**What needs to be done**.
Look through the listing below and report every line that contains "Kinnison".

◇ ◇ ◇ ◇

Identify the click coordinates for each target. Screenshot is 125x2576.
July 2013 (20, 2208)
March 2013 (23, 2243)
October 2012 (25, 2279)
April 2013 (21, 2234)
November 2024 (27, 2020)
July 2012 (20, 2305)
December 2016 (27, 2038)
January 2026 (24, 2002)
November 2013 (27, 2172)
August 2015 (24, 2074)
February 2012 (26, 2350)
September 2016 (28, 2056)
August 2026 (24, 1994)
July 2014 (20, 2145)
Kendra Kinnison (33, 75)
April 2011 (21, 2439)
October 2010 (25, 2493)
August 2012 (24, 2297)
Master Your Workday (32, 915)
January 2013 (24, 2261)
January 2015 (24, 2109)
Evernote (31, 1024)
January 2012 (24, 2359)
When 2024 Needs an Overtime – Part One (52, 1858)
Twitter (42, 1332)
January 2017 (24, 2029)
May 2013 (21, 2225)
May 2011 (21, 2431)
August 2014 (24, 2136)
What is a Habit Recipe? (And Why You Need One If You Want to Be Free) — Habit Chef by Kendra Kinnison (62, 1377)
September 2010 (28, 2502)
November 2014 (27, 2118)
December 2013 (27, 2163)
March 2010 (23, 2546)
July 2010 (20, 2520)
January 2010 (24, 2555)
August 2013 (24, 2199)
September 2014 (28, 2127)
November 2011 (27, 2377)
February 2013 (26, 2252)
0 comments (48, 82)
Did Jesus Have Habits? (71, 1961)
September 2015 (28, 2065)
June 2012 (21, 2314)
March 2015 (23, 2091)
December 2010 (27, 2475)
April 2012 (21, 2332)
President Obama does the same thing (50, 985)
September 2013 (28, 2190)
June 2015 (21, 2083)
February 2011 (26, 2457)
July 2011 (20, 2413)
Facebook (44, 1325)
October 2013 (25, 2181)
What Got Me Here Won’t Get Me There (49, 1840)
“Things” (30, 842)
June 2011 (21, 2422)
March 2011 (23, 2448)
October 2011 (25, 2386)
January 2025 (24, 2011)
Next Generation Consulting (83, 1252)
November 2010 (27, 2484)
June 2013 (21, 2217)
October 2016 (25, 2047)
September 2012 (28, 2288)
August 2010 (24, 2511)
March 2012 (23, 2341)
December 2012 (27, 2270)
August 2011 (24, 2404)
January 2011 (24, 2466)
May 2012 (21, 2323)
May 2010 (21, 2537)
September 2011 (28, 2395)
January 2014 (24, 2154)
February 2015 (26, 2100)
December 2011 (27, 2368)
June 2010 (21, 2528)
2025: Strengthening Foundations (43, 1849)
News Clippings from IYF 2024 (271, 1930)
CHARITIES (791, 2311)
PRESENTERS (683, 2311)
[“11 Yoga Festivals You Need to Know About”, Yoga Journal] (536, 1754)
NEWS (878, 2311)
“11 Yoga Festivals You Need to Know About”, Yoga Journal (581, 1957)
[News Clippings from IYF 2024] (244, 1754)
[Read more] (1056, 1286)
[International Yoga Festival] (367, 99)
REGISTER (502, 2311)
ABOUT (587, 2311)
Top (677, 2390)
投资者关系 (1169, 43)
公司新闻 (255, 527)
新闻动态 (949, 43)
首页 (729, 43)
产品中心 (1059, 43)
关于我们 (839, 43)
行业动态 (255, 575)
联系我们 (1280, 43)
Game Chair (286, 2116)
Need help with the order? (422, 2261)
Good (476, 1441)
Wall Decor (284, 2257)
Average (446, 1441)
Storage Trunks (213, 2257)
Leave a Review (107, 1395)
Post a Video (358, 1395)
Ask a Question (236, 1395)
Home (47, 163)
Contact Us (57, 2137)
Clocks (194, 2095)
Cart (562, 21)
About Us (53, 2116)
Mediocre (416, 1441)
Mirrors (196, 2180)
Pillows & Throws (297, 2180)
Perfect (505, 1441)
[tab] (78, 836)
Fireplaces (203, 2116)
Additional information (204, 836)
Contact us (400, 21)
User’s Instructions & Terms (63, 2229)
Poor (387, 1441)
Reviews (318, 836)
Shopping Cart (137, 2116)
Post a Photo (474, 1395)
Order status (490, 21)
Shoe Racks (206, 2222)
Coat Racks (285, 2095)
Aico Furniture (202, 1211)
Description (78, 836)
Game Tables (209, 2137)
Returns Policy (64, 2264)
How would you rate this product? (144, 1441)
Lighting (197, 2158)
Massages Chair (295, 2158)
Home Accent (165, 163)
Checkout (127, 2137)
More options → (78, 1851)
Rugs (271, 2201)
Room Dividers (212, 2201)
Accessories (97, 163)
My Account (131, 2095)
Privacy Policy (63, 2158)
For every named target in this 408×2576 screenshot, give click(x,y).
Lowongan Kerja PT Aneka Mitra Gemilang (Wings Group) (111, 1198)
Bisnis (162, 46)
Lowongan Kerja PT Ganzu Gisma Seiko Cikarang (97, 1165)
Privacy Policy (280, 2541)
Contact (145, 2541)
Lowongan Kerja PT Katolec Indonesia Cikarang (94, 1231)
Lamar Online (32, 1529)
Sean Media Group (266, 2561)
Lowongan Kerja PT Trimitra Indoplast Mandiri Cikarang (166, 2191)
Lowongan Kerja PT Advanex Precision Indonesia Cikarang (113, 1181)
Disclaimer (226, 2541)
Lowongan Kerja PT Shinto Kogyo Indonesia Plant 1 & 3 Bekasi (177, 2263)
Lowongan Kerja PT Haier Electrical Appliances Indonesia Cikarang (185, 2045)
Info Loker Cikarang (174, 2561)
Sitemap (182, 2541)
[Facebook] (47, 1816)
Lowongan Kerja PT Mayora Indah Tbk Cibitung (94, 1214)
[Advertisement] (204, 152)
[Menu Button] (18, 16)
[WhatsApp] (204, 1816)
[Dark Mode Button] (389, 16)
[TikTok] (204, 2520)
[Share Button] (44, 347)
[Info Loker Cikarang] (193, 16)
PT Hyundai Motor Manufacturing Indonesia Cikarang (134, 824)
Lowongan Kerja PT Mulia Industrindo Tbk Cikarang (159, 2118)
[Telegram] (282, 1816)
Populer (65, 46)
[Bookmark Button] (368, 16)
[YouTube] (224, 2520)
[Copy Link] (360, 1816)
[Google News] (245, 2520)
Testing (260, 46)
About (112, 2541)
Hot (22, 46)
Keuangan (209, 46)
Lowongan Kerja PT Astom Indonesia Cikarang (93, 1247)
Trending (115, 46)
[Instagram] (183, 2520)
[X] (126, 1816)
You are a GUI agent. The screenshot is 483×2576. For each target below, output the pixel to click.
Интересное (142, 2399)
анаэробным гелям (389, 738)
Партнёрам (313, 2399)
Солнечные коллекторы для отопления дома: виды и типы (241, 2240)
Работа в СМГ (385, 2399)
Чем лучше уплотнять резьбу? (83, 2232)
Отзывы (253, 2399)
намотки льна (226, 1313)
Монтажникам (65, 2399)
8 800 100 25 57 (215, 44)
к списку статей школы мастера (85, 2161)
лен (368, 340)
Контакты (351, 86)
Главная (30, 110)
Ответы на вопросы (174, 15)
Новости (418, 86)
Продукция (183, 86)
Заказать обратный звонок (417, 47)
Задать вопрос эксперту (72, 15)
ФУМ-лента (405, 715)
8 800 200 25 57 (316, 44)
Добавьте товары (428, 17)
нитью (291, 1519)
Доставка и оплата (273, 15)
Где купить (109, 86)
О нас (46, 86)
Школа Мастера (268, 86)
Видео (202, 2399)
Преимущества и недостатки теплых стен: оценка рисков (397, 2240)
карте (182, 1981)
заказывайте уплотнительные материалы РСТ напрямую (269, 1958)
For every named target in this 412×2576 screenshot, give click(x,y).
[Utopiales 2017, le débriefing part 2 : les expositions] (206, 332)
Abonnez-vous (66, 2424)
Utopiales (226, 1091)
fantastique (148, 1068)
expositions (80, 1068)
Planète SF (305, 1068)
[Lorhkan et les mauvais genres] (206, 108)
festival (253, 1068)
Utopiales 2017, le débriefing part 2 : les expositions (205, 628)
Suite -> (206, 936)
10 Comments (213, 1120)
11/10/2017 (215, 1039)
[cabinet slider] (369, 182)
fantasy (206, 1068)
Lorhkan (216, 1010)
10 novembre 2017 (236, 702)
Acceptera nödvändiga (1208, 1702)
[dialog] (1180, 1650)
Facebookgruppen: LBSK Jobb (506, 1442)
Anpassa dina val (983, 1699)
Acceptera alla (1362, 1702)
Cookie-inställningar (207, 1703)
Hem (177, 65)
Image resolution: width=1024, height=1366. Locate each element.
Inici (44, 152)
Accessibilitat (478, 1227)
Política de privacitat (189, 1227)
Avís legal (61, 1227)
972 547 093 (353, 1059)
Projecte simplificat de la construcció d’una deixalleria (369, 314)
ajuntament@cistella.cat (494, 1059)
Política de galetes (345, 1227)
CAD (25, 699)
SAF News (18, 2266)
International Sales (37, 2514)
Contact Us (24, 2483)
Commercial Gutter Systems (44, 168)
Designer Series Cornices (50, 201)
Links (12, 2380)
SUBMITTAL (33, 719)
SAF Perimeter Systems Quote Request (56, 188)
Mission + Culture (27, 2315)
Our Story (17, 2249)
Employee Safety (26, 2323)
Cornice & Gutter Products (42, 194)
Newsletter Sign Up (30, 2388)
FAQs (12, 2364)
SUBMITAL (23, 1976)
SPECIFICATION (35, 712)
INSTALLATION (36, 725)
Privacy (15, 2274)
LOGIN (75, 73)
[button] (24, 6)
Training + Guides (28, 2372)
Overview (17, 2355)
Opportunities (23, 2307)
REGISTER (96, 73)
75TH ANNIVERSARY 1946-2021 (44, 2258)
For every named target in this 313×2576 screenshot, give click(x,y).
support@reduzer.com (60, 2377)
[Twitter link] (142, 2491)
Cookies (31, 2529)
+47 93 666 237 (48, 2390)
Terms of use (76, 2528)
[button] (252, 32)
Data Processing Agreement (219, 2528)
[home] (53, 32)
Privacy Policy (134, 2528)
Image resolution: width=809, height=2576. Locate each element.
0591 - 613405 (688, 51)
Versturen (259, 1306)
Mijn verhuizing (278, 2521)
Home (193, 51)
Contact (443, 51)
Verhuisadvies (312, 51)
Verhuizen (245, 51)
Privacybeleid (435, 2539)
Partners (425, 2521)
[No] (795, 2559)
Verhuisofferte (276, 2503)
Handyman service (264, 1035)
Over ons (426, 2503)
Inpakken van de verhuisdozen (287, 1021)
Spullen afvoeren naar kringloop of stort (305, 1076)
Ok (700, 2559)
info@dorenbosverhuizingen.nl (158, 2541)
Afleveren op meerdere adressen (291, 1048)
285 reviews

◇ ◇ ◇ ◇

**Response to the exercise**.
Kendra Kinnison (33, 75)
What is a Habit Recipe? (And Why You Need One If You Want to Be Free) — Habit Chef by Kendra Kinnison (62, 1377)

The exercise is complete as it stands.